In Praise of Deadlines

Today, in just 14 hours, I have started and submitted 2 grant proposals, conducted a 5-hour Grants Research package then presented it to the fundraising committee, go the kids fed and bathed and to school by 8:30, finished off the basement bedroom for our Woofer volunteer arriving at 6:10, and had my first Getting Old Enough to Need A Physical drivers' license exam.

Deadlines were so tight I didn't even have time to think about whether or not I could make them. Just did them, one at a time until they were done. Work that would have taken me a full day each, with a few other procrastination and worrying days thrown in, just all got done because of deadlines.

Tomorrow I really need to finish an application for non-profit status that I promised a client 2 weeks ago. Problem has been that there's no deadline for submission. Instead I've spent 2 weeks worrying about their perception, about letting them down, about when I would possibly carve out the paltry 3 hours I need to do that first draft. I've wasted more energy in procrastination than it would have taken me to do it.

I need to impose some false deadline that is just believable enough that it'll motivate me like today without stressing me. Maybe a reward deadline - no peanut butter until it's done tomorrow morning. Or maybe just a hard rule of "no more than 3 weeks from the signing of the contract." But wouldn't it be nice if I didn't have to play these self-deception mind games, or rely on some external force to set deadlines, and just worked hard at one thing when it was first presented and got it done?
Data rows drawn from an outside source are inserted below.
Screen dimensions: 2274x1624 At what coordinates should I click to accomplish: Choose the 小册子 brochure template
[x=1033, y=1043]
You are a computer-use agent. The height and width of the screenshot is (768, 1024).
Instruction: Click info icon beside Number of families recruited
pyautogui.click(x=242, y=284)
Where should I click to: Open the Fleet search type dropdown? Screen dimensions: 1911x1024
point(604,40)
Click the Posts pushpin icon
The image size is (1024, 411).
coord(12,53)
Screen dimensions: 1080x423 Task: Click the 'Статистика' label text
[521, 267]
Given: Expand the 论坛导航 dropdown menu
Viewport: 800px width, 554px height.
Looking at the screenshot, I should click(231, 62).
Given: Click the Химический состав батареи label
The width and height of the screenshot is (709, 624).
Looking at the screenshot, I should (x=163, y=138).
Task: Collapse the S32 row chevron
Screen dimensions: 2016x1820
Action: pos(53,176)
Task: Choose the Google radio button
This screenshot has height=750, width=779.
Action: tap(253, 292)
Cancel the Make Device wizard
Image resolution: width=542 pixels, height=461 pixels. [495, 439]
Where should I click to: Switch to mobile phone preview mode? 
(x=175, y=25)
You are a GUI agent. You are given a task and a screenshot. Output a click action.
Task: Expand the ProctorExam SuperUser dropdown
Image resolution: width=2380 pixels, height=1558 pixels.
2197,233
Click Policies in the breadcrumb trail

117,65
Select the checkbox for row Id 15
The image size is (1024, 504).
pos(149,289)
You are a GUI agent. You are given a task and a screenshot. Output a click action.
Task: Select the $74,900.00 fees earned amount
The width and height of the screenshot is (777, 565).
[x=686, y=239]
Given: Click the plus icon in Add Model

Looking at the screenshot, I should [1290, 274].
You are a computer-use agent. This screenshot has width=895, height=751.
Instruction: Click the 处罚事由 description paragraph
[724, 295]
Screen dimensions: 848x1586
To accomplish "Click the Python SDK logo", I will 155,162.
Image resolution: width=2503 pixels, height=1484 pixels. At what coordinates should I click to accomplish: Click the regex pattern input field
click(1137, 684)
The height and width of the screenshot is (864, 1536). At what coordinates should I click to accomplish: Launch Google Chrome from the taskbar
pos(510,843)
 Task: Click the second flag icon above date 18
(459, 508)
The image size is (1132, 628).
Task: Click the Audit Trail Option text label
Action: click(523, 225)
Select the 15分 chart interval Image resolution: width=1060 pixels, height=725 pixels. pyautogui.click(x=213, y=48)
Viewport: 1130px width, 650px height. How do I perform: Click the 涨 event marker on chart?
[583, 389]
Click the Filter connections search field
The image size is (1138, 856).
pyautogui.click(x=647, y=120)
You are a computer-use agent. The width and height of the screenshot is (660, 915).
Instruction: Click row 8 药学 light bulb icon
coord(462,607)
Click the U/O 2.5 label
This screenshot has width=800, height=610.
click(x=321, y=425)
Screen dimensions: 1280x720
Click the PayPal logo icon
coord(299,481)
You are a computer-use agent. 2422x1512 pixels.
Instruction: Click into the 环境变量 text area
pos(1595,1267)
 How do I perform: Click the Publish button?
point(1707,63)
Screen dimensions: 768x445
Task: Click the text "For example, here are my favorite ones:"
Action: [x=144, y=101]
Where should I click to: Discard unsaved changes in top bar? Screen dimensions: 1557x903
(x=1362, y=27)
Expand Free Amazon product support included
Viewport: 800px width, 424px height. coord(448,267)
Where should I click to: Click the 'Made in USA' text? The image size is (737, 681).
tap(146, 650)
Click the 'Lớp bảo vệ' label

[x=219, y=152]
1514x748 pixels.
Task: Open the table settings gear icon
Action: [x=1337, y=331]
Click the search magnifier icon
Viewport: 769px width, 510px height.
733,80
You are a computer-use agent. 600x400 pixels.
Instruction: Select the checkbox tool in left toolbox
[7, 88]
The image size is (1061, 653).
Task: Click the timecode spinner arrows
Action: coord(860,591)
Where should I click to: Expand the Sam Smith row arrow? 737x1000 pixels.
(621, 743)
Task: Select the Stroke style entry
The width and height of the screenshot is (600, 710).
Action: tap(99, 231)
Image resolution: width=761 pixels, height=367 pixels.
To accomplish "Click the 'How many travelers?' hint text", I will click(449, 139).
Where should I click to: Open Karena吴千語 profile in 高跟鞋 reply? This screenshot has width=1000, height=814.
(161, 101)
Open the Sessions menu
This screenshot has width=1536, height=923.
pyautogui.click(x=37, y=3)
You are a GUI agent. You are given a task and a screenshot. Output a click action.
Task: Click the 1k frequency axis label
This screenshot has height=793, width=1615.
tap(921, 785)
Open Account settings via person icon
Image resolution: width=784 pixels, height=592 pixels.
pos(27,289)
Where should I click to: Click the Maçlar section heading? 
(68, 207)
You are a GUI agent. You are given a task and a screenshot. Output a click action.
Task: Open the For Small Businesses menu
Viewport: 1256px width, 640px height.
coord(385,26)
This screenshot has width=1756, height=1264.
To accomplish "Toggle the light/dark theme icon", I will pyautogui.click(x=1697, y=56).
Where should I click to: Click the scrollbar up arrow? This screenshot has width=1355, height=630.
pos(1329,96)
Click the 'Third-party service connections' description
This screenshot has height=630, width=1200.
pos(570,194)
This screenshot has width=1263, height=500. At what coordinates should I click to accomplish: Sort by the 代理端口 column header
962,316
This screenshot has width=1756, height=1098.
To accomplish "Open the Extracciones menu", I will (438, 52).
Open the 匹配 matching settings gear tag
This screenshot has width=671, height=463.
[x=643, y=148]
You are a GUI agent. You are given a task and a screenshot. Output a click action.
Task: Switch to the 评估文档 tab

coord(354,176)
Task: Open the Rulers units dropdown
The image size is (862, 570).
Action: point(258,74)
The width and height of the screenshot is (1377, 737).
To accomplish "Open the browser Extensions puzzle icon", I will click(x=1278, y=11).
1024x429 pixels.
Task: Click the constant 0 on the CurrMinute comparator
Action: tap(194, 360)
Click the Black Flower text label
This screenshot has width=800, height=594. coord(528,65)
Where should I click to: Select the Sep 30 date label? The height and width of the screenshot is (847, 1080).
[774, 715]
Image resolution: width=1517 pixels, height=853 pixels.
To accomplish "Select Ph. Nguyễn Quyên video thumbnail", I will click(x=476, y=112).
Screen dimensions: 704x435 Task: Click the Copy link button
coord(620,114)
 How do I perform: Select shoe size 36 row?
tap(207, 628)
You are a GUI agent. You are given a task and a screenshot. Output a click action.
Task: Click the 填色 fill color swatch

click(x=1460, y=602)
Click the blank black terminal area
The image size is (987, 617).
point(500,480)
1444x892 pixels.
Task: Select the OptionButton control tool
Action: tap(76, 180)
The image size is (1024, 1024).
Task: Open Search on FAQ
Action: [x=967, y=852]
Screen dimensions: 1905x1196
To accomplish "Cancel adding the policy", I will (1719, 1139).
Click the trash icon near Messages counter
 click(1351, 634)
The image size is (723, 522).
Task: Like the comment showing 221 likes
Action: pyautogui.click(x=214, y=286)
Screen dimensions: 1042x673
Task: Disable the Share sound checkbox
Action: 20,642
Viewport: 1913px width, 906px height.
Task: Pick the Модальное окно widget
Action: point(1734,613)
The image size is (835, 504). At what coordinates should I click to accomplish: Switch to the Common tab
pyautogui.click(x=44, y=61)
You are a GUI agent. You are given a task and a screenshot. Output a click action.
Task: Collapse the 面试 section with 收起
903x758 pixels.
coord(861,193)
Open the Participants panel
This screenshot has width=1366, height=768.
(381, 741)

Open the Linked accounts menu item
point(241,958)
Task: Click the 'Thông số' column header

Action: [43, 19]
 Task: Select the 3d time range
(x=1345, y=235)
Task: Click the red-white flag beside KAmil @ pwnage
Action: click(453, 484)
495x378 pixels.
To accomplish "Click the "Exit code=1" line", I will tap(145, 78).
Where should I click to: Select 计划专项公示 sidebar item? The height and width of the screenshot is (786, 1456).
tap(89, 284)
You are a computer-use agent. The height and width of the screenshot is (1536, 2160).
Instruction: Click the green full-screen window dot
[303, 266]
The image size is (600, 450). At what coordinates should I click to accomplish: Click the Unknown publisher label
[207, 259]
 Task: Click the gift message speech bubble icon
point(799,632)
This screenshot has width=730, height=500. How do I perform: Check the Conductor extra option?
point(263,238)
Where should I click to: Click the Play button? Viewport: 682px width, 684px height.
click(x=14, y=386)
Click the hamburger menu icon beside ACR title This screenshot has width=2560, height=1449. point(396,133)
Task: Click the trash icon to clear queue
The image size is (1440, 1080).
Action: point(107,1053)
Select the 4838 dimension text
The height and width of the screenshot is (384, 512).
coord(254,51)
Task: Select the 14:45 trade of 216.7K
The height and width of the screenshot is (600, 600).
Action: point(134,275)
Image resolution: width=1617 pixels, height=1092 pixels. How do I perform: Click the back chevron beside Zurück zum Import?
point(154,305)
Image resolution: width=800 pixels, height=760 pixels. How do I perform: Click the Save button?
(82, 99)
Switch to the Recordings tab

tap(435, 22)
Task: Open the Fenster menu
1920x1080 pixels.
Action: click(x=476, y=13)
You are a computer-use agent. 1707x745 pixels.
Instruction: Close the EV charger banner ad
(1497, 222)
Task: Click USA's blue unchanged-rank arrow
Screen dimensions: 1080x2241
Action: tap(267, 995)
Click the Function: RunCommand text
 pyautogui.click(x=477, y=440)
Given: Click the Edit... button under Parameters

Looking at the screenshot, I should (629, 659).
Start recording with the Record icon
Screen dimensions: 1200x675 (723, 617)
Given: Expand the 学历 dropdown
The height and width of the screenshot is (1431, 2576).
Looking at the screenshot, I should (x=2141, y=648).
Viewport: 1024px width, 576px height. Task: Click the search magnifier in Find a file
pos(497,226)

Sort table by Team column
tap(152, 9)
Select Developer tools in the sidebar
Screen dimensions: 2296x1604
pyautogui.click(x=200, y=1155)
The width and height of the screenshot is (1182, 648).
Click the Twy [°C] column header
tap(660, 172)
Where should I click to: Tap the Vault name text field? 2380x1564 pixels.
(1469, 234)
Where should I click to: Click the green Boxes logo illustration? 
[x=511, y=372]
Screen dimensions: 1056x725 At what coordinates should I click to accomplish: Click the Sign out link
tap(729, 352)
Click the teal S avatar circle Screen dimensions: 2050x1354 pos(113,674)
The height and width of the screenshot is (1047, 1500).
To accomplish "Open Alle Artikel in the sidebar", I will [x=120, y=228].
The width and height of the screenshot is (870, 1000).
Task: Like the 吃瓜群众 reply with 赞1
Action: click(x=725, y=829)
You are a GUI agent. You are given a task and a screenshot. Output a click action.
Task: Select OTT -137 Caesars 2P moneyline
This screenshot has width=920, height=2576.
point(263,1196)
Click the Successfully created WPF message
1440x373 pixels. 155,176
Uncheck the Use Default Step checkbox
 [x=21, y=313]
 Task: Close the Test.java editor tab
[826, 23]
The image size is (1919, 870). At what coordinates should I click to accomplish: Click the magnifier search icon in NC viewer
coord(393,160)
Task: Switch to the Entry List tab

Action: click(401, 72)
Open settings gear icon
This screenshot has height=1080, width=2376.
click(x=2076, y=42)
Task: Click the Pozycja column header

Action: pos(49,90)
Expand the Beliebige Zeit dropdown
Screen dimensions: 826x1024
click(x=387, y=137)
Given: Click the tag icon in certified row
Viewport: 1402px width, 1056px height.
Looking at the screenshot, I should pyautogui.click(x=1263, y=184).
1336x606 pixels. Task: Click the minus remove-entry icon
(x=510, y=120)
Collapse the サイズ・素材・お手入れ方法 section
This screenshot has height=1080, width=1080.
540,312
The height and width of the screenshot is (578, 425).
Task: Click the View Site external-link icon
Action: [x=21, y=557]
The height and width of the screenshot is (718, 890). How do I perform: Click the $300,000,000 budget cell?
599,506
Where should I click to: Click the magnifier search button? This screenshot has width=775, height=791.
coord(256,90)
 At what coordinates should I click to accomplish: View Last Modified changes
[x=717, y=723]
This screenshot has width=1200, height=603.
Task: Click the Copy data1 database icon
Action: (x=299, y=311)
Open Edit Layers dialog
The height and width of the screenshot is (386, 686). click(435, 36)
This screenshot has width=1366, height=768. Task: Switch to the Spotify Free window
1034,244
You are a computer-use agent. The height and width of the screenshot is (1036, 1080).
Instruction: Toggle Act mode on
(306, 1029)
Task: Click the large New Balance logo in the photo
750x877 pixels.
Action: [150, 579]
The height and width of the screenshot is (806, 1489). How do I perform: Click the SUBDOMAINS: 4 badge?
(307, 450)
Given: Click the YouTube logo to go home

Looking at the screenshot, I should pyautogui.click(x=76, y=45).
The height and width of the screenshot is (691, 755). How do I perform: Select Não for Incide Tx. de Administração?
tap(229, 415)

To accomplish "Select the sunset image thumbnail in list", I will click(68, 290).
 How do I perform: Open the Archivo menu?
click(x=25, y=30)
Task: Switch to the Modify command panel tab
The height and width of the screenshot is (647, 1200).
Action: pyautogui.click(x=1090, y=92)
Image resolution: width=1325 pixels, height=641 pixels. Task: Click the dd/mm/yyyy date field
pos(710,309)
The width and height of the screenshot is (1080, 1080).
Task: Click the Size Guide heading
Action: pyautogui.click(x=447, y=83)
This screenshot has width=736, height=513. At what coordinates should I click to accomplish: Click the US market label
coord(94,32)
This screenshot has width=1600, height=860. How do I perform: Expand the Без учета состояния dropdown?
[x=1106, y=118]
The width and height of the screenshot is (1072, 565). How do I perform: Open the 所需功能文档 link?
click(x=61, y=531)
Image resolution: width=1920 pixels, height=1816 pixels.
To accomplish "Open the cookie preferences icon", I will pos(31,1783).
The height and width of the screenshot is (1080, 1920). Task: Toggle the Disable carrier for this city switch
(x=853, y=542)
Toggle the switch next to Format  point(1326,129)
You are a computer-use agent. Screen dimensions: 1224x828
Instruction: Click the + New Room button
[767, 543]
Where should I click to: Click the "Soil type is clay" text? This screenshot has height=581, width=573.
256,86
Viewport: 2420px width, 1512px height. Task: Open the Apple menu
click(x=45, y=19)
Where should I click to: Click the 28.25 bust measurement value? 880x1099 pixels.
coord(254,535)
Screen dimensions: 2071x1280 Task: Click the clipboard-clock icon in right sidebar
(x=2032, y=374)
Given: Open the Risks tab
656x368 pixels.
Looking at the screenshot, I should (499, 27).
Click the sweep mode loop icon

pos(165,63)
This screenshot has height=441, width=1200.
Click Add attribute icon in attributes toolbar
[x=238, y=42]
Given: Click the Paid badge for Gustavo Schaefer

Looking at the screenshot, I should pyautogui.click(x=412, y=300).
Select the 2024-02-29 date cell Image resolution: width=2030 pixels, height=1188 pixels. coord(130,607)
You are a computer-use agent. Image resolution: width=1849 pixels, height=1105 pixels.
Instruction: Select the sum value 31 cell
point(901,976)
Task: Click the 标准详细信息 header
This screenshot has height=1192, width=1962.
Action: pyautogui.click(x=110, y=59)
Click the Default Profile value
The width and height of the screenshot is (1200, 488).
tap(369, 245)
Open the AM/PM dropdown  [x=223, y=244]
My first day in grad school we were told 2 things. First, that worker satisfaction does not correlate with productivity (my first clue that I was in the wrong program.) The second was that the only real reason we were in grad school was for creative tension. We could read all the same stuff on our own without paying thousands of dollars, but we wouldn't unless the professor told us to, and set a test date to do it by. We were paying thousands of dollars to have someone give us a deadline.